Twenty-five miles later, deep in the bottom of the American River Gorge, the runners forge the American River at the Rucky Chucky River Crossing. This is a place that in ways quite different from Michigan Bluff, that also bursts with excitement on Race Day as a sleepy little picnic area along the banks of a river becomes a major Gut Checkpoint for runners and crews with over 100 volunteers manning Aid Stations on each side of the river as well as the “cable guys” manning the crossing itself. This particular place, coming at such a critical time in the race (Mile 78) is one runners rarely, if ever, forget.
Running Western States is certainly a daunting challenge. One that is at once intimidating and inspiring. Yet, it is also a run through history, tradition, and a place in which one can’t help but feel as though you are part of something larger than yourself. It is a run through an era in the life of our country that inspired our frontier spirit and cemented the notion of America as the Land of Opportunity. A run through a place that is remote, wild, and deeply embedded in the American psyche. And, along the way, it’s also been a place that has been the crucible of extraordinary athletic achievement for four decades.
From my perspective, I cannot think of a place that is as steeped in history, athleticism, and mystique than the Western States Trail. Taking the best of all that the relentless pursuit of athletic excellence represents, this place, and all the people who have been here before and who have made it what it is today, have created one of the truly iconic venues in American sport.
Bottoms up!
Ps. Next Week: The 10-Day Buckle
AJW’s Bryon’s Beer of the Week
This week I am pleased to introduce a Guest Beer of the Week from Mr. iRunFarar himself, Bryon Powell. Even though he hasn’t had a beer in seven months, I know he knows a thing or two about beer and I’ve promised to have a couple of these chilling for him at Placer High School later this month. So, here’s Bryon’s Beer of the Week!

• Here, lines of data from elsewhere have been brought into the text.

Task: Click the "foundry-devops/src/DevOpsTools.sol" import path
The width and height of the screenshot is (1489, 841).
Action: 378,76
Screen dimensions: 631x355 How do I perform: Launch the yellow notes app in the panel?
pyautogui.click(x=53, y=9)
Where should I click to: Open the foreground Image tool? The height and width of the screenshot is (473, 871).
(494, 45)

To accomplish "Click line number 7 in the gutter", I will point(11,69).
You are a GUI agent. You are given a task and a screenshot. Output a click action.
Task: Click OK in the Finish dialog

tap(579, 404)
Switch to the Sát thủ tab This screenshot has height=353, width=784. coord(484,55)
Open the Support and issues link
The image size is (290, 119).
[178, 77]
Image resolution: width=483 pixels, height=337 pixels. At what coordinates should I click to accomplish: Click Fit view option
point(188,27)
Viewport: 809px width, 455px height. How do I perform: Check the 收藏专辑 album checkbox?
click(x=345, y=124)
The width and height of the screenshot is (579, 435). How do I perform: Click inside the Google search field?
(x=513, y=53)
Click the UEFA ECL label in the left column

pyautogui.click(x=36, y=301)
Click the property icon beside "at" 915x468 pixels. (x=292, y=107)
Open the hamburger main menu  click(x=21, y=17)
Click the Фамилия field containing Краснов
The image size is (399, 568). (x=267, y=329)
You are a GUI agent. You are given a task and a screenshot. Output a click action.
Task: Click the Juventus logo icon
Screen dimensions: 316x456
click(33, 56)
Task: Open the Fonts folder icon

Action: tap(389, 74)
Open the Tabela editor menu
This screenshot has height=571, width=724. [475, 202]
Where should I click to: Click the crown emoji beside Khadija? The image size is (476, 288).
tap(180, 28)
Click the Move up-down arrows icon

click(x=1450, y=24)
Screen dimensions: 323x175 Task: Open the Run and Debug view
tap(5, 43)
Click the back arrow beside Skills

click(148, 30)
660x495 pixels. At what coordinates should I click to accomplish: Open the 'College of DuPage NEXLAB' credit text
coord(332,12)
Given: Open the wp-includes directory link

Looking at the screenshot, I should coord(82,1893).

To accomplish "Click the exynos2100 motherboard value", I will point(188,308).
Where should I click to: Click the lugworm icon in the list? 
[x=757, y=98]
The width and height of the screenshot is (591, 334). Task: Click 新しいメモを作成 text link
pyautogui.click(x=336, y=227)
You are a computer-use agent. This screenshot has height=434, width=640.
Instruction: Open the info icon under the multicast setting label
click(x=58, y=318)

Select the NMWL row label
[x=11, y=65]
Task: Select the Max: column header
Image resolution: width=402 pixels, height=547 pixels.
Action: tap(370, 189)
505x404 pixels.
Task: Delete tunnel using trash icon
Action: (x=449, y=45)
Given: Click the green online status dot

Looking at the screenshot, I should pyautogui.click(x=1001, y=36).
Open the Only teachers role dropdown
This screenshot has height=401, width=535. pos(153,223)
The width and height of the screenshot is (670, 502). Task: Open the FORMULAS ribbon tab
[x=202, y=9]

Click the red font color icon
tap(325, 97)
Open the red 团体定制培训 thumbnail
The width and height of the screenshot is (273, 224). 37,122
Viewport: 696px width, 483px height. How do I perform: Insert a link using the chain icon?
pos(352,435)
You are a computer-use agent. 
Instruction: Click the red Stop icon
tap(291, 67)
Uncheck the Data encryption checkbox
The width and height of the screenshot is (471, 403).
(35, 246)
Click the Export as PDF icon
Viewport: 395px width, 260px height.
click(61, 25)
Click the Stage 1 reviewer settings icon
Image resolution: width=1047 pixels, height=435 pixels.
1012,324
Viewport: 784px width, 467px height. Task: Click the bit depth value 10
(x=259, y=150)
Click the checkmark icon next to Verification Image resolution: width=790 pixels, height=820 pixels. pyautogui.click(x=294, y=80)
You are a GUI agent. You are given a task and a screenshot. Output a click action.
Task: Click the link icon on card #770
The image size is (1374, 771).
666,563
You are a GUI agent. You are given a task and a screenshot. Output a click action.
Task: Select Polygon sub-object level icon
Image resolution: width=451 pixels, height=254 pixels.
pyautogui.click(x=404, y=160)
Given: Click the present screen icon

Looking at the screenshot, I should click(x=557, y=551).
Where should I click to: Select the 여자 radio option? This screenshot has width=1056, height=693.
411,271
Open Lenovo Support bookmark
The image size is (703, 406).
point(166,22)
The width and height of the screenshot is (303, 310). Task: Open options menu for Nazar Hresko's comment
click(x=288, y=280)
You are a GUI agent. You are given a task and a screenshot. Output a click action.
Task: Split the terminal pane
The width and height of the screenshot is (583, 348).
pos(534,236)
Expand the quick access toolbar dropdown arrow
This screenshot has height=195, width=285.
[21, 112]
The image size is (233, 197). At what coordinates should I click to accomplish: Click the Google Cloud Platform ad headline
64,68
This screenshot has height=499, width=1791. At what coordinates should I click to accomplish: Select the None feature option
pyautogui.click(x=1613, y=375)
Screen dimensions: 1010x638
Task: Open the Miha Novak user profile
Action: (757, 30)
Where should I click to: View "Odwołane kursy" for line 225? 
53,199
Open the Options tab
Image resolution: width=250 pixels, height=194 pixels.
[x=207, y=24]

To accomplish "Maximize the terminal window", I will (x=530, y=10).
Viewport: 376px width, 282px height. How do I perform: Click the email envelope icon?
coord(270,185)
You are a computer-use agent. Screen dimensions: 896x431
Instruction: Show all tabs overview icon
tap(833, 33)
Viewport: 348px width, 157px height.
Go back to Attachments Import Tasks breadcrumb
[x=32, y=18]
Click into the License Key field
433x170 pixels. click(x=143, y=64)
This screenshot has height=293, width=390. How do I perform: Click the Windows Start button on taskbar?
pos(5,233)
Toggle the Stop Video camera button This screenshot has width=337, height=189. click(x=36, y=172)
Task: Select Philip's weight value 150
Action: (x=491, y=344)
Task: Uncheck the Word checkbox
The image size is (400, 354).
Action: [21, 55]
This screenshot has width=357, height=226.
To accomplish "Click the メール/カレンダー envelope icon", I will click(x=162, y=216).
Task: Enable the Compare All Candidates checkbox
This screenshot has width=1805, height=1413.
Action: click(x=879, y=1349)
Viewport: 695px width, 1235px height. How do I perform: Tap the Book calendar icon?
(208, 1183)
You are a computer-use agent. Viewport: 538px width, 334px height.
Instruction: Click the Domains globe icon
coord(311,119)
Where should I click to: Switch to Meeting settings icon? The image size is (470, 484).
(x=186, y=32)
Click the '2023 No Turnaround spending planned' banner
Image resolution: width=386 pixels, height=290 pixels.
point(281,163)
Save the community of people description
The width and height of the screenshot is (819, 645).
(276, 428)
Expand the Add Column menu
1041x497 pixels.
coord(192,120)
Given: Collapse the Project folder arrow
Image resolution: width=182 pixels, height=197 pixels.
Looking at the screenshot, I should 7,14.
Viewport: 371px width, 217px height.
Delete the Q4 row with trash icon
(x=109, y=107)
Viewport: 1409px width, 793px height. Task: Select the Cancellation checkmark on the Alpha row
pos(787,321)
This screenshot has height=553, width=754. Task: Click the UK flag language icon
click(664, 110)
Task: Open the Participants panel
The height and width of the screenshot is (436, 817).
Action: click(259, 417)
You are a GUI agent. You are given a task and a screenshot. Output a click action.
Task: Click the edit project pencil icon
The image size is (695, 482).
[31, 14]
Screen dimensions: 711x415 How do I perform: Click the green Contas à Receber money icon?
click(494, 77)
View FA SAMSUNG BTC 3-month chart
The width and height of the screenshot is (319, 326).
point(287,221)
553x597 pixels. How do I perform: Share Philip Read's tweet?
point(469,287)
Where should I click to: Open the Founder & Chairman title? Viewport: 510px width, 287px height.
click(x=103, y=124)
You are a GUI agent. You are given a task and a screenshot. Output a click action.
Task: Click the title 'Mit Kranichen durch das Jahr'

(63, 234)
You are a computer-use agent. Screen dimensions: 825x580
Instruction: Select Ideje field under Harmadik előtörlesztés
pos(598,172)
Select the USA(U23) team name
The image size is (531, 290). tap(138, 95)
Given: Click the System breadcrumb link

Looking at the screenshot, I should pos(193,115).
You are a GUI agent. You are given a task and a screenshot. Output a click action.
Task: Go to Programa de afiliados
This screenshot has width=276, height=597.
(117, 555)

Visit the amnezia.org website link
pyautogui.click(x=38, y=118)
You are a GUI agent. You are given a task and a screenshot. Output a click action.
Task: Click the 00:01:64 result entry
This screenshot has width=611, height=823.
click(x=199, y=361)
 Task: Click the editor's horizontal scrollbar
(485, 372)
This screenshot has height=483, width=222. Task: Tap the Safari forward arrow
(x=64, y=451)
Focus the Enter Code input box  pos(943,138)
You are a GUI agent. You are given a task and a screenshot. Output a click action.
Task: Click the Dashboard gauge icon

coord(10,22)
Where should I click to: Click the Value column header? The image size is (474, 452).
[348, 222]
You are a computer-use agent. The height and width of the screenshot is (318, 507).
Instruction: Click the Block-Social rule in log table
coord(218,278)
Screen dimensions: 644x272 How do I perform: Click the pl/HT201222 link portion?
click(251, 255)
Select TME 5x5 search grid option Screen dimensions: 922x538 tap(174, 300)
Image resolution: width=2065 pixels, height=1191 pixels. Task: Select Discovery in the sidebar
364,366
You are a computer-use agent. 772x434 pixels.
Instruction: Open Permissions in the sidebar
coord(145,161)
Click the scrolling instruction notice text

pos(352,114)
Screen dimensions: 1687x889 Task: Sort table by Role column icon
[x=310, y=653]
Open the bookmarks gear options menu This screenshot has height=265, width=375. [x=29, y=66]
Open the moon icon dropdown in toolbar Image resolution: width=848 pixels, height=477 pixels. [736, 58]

One of the very first lessons I learned from my father (a four-time WS100 crew person for me) was the mystique of Rolling Rock. I’m not talking about the facts its got a painted bottle, is a “beer” made in part from corn, or that grown adults drink 7-ounce Rolling Rock “ponies.” No, the mystique I learned of was the mysterious “33” found on every bottle of Rolling Rock. Is it the number of a lucky horse that a founder or brewmaster bet upon? Is it a refer to the 33 words in the guarantee on each bottle? Is it the year in which Prohibition ended or, given the company’s long-time location in Latrobe, Pennsylvania, the year in which the nearby Pittsburgh Steelers were founded. Heck, there are likely to be a full 33 credible explanations for why the 33 is on each bottle of Rock. Whatever your favorite explanation, a basket of rocks is best enjoyed extra cold on a hot and humid afternoon.